_Work required_
Write the stretch of items from the line containing "Task: Click the function" through the line containing "Action: 455,14", both included, as a JSON list of strings with one string per line and blank lines omitted.

_Stored rows_
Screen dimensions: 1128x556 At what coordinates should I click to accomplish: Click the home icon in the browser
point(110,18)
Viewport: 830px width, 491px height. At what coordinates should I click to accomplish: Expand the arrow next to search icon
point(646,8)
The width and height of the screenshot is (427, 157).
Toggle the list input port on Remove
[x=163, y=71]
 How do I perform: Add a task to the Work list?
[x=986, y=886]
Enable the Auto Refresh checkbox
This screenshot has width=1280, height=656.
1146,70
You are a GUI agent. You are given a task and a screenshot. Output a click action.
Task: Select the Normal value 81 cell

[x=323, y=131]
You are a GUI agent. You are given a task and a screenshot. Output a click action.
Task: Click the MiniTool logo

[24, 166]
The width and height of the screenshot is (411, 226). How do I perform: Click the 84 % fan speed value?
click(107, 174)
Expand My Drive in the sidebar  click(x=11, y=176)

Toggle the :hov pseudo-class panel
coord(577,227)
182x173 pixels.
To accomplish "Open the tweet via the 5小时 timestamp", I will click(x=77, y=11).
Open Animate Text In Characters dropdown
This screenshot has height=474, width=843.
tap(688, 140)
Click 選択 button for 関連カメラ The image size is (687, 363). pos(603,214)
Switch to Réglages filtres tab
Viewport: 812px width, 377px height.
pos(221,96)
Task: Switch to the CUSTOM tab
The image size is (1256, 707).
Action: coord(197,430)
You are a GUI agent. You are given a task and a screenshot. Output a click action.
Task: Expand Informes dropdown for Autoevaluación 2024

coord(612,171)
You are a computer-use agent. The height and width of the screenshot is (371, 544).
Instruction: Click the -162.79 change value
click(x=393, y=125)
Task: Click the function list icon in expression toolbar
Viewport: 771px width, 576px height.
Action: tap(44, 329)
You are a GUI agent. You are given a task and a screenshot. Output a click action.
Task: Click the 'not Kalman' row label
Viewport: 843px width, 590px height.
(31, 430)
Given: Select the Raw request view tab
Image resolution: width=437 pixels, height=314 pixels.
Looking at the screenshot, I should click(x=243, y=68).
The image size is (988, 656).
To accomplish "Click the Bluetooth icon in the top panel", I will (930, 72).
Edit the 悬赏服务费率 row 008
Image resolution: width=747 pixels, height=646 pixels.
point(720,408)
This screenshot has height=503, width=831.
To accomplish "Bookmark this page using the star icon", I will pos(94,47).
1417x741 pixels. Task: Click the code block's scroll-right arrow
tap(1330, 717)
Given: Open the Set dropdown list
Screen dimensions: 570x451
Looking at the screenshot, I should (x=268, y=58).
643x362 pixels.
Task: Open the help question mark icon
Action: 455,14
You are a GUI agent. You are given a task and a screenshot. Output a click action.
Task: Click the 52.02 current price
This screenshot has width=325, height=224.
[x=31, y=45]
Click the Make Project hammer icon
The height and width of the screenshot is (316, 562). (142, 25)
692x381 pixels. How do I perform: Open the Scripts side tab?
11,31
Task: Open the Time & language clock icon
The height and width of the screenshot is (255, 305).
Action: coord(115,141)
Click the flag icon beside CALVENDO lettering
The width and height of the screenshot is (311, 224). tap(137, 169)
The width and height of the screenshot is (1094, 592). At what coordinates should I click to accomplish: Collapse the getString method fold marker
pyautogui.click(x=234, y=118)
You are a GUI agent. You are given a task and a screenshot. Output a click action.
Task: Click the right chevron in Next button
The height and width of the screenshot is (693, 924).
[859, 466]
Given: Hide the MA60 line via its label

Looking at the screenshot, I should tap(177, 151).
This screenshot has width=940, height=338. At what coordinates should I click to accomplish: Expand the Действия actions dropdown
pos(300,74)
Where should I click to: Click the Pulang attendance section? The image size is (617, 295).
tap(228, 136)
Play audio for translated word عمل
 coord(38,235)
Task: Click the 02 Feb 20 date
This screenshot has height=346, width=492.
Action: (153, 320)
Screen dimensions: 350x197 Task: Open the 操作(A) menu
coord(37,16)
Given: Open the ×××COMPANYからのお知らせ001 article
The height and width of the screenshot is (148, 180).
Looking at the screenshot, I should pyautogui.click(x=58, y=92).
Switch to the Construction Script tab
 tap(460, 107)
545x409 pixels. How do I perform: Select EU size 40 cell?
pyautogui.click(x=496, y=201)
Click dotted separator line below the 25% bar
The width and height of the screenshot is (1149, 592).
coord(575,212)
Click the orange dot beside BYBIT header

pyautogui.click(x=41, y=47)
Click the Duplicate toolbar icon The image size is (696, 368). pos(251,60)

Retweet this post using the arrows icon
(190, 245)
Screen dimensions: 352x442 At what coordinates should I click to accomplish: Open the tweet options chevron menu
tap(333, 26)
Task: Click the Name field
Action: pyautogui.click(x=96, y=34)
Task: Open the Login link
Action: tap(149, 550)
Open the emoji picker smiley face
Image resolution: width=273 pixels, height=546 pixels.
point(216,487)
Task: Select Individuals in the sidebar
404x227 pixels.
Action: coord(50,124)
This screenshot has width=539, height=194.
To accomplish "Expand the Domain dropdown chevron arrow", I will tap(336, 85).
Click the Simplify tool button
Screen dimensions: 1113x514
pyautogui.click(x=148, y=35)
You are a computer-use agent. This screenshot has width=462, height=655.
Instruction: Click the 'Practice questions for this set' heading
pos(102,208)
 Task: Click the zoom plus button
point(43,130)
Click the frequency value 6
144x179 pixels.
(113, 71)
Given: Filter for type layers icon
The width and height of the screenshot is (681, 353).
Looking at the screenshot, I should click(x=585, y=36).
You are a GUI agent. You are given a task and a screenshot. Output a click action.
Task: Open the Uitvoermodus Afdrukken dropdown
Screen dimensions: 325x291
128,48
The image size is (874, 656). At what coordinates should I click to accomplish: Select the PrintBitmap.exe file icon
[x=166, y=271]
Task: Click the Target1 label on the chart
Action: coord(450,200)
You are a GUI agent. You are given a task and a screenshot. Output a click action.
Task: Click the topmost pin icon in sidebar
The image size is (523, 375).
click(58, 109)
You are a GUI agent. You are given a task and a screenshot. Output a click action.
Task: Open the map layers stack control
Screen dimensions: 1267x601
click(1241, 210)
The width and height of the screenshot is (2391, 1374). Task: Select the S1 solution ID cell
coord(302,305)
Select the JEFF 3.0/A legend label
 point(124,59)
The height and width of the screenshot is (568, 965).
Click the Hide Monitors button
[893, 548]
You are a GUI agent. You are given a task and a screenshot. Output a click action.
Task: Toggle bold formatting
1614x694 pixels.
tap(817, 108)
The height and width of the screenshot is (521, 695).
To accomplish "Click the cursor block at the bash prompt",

_Response below_
[
  "Task: Click the function list icon in expression toolbar",
  "Viewport: 771px width, 576px height.",
  "Action: tap(44, 329)",
  "You are a GUI agent. You are given a task and a screenshot. Output a click action.",
  "Task: Click the 'not Kalman' row label",
  "Viewport: 843px width, 590px height.",
  "(31, 430)",
  "Given: Select the Raw request view tab",
  "Image resolution: width=437 pixels, height=314 pixels.",
  "Looking at the screenshot, I should click(x=243, y=68).",
  "The image size is (988, 656).",
  "To accomplish \"Click the Bluetooth icon in the top panel\", I will (930, 72).",
  "Edit the 悬赏服务费率 row 008",
  "Image resolution: width=747 pixels, height=646 pixels.",
  "point(720,408)",
  "This screenshot has height=503, width=831.",
  "To accomplish \"Bookmark this page using the star icon\", I will pos(94,47).",
  "1417x741 pixels. Task: Click the code block's scroll-right arrow",
  "tap(1330, 717)",
  "Given: Open the Set dropdown list",
  "Screen dimensions: 570x451",
  "Looking at the screenshot, I should (x=268, y=58).",
  "643x362 pixels.",
  "Task: Open the help question mark icon",
  "Action: 455,14"
]